-------- READING PASSAGE

It sounds like OCD,like the obsessions part of it anyway.I think no test will asure you as youll find new reasons to be scared.I think you need help,yes possibly meds and also therapy.It can make a world of difference! Lily
That is something I have done myself. I had to get a blood test back in November of last year for a physical with my doctor and I was totally convinced he would call me back with terrible news. For 2 weeks I was on pins and needles and I never got a phone call. Meanwhile, I worked up in my head so much that something was so wrong with me and the doctor was afraid to call me b/c there was something so wrong me and he didn't know how to tell me. Eventually I called and took the plunge and he told me the only thing that was wrong with me was my bad cholestorol had started creeping up.
I agree with the OCD part, i know no amount of checking works no matter what. I am going through a whole new obsession now and I have started to realize that each obsesssion feels/is worse than the last. Every great once and a while I have a thought in the between all the thoughts like wow this is really stupid, seriously I am worried about this?!?!?!? Definitely talk to a Dr. and let them know your concerns. Maybe you need meds/therapy/etc. I know I never wanted to admit anything was wrong with me and eventually after I sought help i had 3 diagnosis and possibly a 4th. Take it from me, ask for help, you're worth it!

----------------

▶ _COMPLETE THE FOLLOWING_
1 > Answer these about the forum posts on OCD worries, one line each:
(a) What two kinds of help does the first post suggest?
(b) How long did the writer of the second post go without hearing from the doctor?
(c) How many diagnoses did the writer of the third post receive after seeking help?
2 > Extend the forum posts on OCD worries by writing one more reply in the same voice after the last post.

-------- SOURCE DATA

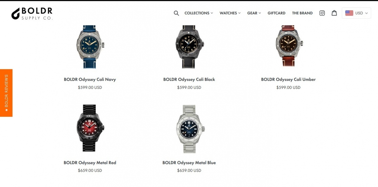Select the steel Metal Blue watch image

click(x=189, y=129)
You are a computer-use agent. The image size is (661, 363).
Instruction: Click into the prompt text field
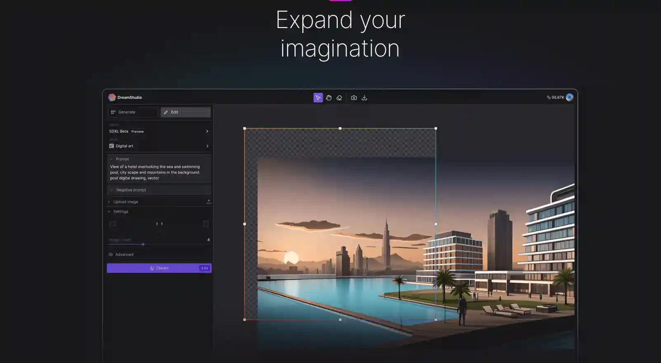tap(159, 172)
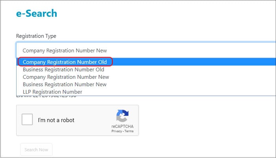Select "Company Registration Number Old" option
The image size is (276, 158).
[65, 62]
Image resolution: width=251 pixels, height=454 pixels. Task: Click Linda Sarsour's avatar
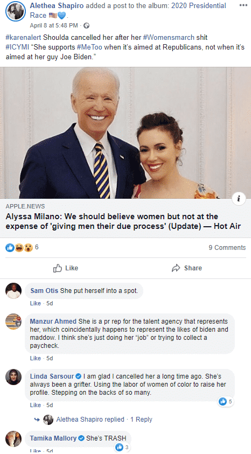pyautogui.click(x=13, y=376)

----------------
-------- SOURCE DATA

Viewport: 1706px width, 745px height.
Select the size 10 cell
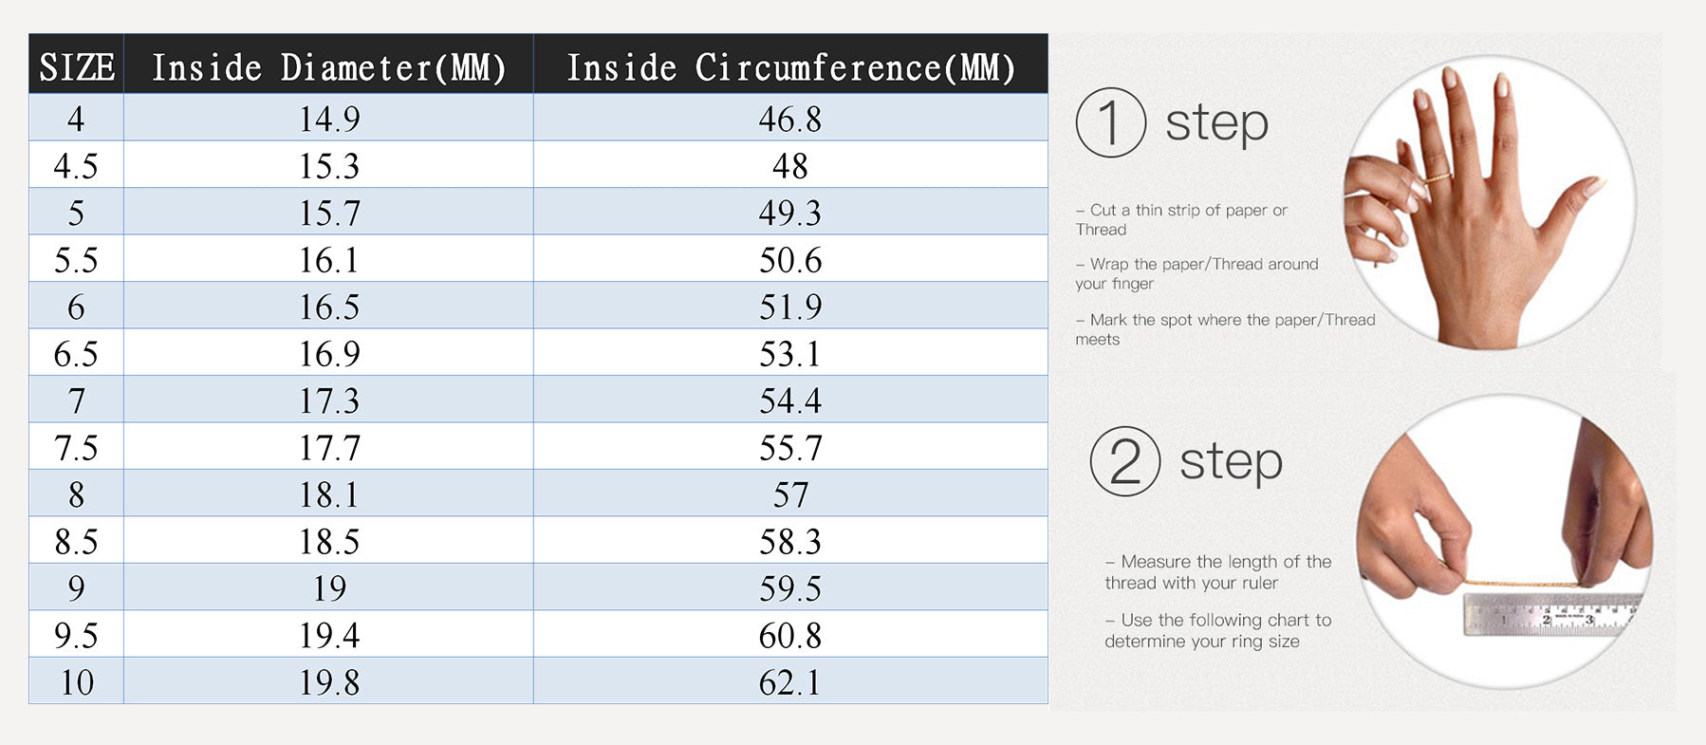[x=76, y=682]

----------------
-------- SOURCE DATA

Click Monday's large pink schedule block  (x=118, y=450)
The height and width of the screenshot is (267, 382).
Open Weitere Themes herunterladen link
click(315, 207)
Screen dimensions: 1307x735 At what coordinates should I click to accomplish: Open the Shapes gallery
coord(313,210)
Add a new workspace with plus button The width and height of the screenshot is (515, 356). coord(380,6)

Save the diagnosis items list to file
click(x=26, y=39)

----------------

▶ _RESPONSES FOR EACH TASK_
1 >
(a) Medication and therapy
(b) Two weeks
(c) Three, and possibly a fourth

2 >
I suffer from exactly the same thing, and I realise no amount of testing is enough to get over the OCD. Initially, granted, I had some reason for fear as I actually had drunken sex with somebody I didn't know. It was protected sex but I thought of all kinds of scenarios that the condom broke etc, which probably didn't happen. Then I got tested. 2 weeks after getting the negative result, I kissed somebody. Then, I thought, what if my lips were bleeding because they were chapped, and it was the same with the other guy, isn't that blood to blood contract??? Of course if that was enough for HIV transmission, it would be the first case scenario. But that nagging thought became so material that I got tested AGAIN. Of course it was negative. 2 weeks later, I left my door unlocked when I slept at night. Then I thought, what if somebody got into my room and stabbed me with a HIV-infected needle? Perhaps someone who hates me would get in and does that to me out of revenge? Of course this is absolutely crazy, imagining all kinds of people hovering around waiting for a chance to stab me with a HIV needle when I sleep AND happen not to lock my door. But these thoughts become so real and now I think I will try my best to fight them. I think getting testing is not a really good idea because you kind of take comfort from that certainty after a test, but once days pass, things are no longer certain and there are always risks with day-to-day life, which we would have to accept. Particularly when the risks are not really there in the first place.